● **WHAT YOU NEED TO DO**: The reply must reproduce each line below exactly.

(Data items)
..........

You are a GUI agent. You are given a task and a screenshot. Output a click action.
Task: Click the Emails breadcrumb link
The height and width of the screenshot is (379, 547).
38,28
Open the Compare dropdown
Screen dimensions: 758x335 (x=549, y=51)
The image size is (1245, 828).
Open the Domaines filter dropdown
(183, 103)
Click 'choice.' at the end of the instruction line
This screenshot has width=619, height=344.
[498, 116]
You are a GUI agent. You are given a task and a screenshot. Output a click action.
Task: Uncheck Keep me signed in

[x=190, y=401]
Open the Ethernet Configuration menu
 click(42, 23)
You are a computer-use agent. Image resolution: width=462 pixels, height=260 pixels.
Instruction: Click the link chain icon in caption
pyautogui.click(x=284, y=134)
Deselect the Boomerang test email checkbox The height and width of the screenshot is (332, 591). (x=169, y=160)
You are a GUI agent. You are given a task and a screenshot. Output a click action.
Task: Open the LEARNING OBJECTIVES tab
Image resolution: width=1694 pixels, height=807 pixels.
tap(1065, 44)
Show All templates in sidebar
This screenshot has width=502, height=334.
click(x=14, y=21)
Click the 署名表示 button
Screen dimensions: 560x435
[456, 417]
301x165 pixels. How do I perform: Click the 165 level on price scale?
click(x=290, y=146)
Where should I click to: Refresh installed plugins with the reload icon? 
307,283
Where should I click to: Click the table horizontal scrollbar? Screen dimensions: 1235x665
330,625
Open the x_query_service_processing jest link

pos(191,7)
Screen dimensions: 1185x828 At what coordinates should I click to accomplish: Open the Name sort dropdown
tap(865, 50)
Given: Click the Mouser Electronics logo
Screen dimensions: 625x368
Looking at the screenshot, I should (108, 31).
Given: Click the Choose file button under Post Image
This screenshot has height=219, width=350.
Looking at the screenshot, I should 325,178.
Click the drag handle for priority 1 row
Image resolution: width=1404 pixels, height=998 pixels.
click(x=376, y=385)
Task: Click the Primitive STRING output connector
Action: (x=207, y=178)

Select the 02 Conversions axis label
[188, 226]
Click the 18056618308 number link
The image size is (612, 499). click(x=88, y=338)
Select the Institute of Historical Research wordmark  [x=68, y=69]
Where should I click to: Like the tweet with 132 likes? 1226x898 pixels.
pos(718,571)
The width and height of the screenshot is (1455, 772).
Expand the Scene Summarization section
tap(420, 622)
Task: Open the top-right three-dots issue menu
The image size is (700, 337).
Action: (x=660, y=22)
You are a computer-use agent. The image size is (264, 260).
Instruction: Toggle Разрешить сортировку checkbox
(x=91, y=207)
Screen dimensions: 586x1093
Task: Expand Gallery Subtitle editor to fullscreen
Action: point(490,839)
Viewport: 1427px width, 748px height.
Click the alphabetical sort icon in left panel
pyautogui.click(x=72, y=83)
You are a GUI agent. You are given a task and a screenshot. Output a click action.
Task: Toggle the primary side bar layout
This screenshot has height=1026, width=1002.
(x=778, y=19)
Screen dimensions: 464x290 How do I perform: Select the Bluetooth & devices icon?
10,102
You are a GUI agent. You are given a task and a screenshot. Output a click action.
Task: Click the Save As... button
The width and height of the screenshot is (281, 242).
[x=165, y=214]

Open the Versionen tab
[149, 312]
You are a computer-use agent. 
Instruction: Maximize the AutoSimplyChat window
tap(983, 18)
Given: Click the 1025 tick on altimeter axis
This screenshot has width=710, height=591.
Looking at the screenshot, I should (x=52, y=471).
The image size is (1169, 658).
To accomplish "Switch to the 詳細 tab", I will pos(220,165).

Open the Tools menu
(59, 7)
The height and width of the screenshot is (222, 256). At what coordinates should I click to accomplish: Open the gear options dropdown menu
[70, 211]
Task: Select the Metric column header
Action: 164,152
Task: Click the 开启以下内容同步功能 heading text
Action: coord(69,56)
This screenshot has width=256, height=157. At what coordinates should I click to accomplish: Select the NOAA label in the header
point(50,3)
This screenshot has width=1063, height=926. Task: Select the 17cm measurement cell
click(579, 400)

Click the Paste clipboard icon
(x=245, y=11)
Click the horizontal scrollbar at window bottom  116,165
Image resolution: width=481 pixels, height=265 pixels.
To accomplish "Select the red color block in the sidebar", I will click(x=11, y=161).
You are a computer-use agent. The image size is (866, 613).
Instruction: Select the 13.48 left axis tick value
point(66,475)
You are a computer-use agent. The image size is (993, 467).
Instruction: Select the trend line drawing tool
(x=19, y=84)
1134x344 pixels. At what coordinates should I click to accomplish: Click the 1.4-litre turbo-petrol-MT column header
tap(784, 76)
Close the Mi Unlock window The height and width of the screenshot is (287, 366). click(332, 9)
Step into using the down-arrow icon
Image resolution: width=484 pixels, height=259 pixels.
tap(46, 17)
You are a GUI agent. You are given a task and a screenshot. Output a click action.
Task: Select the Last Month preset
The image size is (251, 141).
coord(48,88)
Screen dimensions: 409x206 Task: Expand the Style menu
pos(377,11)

..........

● **TASK ANSWER**:
You are a GUI agent. You are given a task and a screenshot. Output a click action.
Task: Click the Emails breadcrumb link
The height and width of the screenshot is (379, 547).
38,28
Open the Compare dropdown
Screen dimensions: 758x335 (x=549, y=51)
The image size is (1245, 828).
Open the Domaines filter dropdown
(183, 103)
Click 'choice.' at the end of the instruction line
This screenshot has width=619, height=344.
[498, 116]
You are a GUI agent. You are given a task and a screenshot. Output a click action.
Task: Uncheck Keep me signed in

[x=190, y=401]
Open the Ethernet Configuration menu
 click(42, 23)
You are a computer-use agent. Image resolution: width=462 pixels, height=260 pixels.
Instruction: Click the link chain icon in caption
pyautogui.click(x=284, y=134)
Deselect the Boomerang test email checkbox The height and width of the screenshot is (332, 591). (x=169, y=160)
You are a GUI agent. You are given a task and a screenshot. Output a click action.
Task: Open the LEARNING OBJECTIVES tab
Image resolution: width=1694 pixels, height=807 pixels.
tap(1065, 44)
Show All templates in sidebar
This screenshot has width=502, height=334.
click(x=14, y=21)
Click the 署名表示 button
Screen dimensions: 560x435
[456, 417]
301x165 pixels. How do I perform: Click the 165 level on price scale?
click(x=290, y=146)
Where should I click to: Refresh installed plugins with the reload icon? 
307,283
Where should I click to: Click the table horizontal scrollbar? Screen dimensions: 1235x665
330,625
Open the x_query_service_processing jest link

pos(191,7)
Screen dimensions: 1185x828 At what coordinates should I click to accomplish: Open the Name sort dropdown
tap(865, 50)
Given: Click the Mouser Electronics logo
Screen dimensions: 625x368
Looking at the screenshot, I should (108, 31).
Given: Click the Choose file button under Post Image
This screenshot has height=219, width=350.
Looking at the screenshot, I should 325,178.
Click the drag handle for priority 1 row
Image resolution: width=1404 pixels, height=998 pixels.
click(x=376, y=385)
Task: Click the Primitive STRING output connector
Action: (x=207, y=178)

Select the 02 Conversions axis label
[188, 226]
Click the 18056618308 number link
The image size is (612, 499). click(x=88, y=338)
Select the Institute of Historical Research wordmark  [x=68, y=69]
Where should I click to: Like the tweet with 132 likes? 1226x898 pixels.
pos(718,571)
The width and height of the screenshot is (1455, 772).
Expand the Scene Summarization section
tap(420, 622)
Task: Open the top-right three-dots issue menu
The image size is (700, 337).
Action: (x=660, y=22)
You are a computer-use agent. The image size is (264, 260).
Instruction: Toggle Разрешить сортировку checkbox
(x=91, y=207)
Screen dimensions: 586x1093
Task: Expand Gallery Subtitle editor to fullscreen
Action: point(490,839)
Viewport: 1427px width, 748px height.
Click the alphabetical sort icon in left panel
pyautogui.click(x=72, y=83)
You are a GUI agent. You are given a task and a screenshot. Output a click action.
Task: Toggle the primary side bar layout
This screenshot has height=1026, width=1002.
(x=778, y=19)
Screen dimensions: 464x290 How do I perform: Select the Bluetooth & devices icon?
10,102
You are a GUI agent. You are given a task and a screenshot. Output a click action.
Task: Click the Save As... button
The width and height of the screenshot is (281, 242).
[x=165, y=214]

Open the Versionen tab
[149, 312]
You are a computer-use agent. 
Instruction: Maximize the AutoSimplyChat window
tap(983, 18)
Given: Click the 1025 tick on altimeter axis
This screenshot has width=710, height=591.
Looking at the screenshot, I should (x=52, y=471).
The image size is (1169, 658).
To accomplish "Switch to the 詳細 tab", I will pos(220,165).

Open the Tools menu
(59, 7)
The height and width of the screenshot is (222, 256). At what coordinates should I click to accomplish: Open the gear options dropdown menu
[70, 211]
Task: Select the Metric column header
Action: 164,152
Task: Click the 开启以下内容同步功能 heading text
Action: coord(69,56)
This screenshot has width=256, height=157. At what coordinates should I click to accomplish: Select the NOAA label in the header
point(50,3)
This screenshot has width=1063, height=926. Task: Select the 17cm measurement cell
click(579, 400)

Click the Paste clipboard icon
(x=245, y=11)
Click the horizontal scrollbar at window bottom  116,165
Image resolution: width=481 pixels, height=265 pixels.
To accomplish "Select the red color block in the sidebar", I will click(x=11, y=161).
You are a computer-use agent. The image size is (866, 613).
Instruction: Select the 13.48 left axis tick value
point(66,475)
You are a computer-use agent. The image size is (993, 467).
Instruction: Select the trend line drawing tool
(x=19, y=84)
1134x344 pixels. At what coordinates should I click to accomplish: Click the 1.4-litre turbo-petrol-MT column header
tap(784, 76)
Close the Mi Unlock window The height and width of the screenshot is (287, 366). click(332, 9)
Step into using the down-arrow icon
Image resolution: width=484 pixels, height=259 pixels.
tap(46, 17)
You are a GUI agent. You are given a task and a screenshot. Output a click action.
Task: Select the Last Month preset
The image size is (251, 141).
coord(48,88)
Screen dimensions: 409x206 Task: Expand the Style menu
pos(377,11)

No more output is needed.